Deu no New York Times e, depois, traduzido na Folha: “Ozempic tem potencial para tratar alcoolismo, doença cardíaca e apneia do sono, sugerem pesquisadores”.
Caso se demonstre verdadeiro o que sugerem os pesquisadores, trata-se de um medicamento capaz de operar várias coisas boas –quase todas decorrentes da sensação de saciedade que também leva à perda de peso.
Para quem passou o último ano em Marte: Ozempic (nome mercantil da semaglutida) é um remédio injetável desenvolvido para a diabetes tipo 2, mas que se mostrou formidável no combate à obesidade.
A explosão do uso off-label da semaglutida foi tão estrondosa que puxou o prolongamento da economia da Dinamarca, onde está a sede do laboratório Novo Nordisk.
E cada reportagem que destaca os benefícios do medicamento suscita uma torrente de comentários críticos. Acusa-se a prelo de veicular publicidade velada e/ou ser títere do lobby da indústria farmacêutica.
Concordo que alguns textos pendem demais para o lado florido da coisa, mas não vou me encompridar na discussão. Para isso existe ombudsman.
Outro viés crítico apresenta-se uma vez que preocupação social e sanitária. Sob esses paramentos, porém, revela-se uma cruzada moralista contra o emagrecimento fácil.
Resumidamente: condena-se o Ozempic e seus sucedâneos por oferecerem um senda que dispensa a reeducação fomentar e o engajamento na prática de atividades físicas.
Em palavras mais ríspidas, proferidas a rodo nos comentários das redes sociais, diz-se que a única maneira legítima de consertar um gordo é obrigá-lo a deixar de ser guloso, glutão, autocomplacente, sedentário e preguiçoso.
Há de se fechar a boca para as pizzas e os hambúrgueres.
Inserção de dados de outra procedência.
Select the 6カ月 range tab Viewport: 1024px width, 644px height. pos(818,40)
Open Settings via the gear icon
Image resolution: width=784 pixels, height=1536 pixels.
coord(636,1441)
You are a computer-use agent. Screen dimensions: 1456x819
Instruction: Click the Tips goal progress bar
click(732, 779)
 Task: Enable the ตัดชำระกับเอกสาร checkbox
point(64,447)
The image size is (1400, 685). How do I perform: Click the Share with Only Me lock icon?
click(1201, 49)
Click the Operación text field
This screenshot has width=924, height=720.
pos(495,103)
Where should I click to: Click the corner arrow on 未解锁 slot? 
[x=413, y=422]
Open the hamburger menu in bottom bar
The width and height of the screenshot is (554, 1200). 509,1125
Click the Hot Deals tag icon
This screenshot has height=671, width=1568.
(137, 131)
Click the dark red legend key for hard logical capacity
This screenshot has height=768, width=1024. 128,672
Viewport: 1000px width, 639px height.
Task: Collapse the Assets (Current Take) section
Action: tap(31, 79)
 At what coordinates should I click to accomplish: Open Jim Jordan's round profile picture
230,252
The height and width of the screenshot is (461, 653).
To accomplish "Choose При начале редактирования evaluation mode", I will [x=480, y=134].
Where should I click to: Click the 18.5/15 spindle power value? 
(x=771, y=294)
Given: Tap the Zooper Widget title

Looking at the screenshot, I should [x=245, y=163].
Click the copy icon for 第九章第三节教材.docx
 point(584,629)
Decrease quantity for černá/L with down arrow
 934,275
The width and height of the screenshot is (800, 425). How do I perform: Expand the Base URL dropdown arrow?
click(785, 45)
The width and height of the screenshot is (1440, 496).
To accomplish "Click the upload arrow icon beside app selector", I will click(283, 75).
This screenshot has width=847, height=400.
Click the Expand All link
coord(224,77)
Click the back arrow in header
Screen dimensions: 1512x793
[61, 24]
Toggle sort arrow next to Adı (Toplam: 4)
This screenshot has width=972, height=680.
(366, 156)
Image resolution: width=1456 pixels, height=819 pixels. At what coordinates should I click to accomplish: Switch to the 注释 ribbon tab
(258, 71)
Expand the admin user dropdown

Há de se frequentar a liceu todas as manhãs, pois Deus só ajuda quem cedo madruga.
Já vimos o mesmo filme com outros medicamentos revolucionários –estamos unicamente no início da prenhez das mudanças sociais que a novidade geração de drogas antiobesidade vai desencadear.
O Viagra e outros levanta-defuntos, por exemplo. Quando surgiram, discutia-se sem ironia se era mesmo relevante que homens mais velhos pudessem ter uma vida sexual ativa.
Antes disso, a pílula anticoncepcional causou muito mais gritaria porque dizia saudação à vida sexual das mulheres. Quer evitar filhos? Feche essas pernas, moça!
O caso do Ozempic é um novo afloramento da milenar sentinela moral cristã, que só dá valor às conquistas obtidas na trilha da virtude –com desinteresse, repúdio, penitência e esforço descomunal.
Se o gordo emagrece sem sofrimento, o que virá em seguida? Só falta o pobre lucrar uma vida decente sem morrer de tanto trabalhar!
Estamos diante de alguma coisa ainda pouco sabido, mas que já se revelou colossal. Precisamos evitar o esplendor, vacilar da propaganda e seguir criticamente cada novo estudo publicado.
A revolução dos ex-gordos (e possivelmente a contrarrevolução dos ex-ex-gordos, já os há aos montes) exige um debate sério e sóbrio. Não pode ser contaminado pelo moralismo leviano de futriqueira de porta da igreja.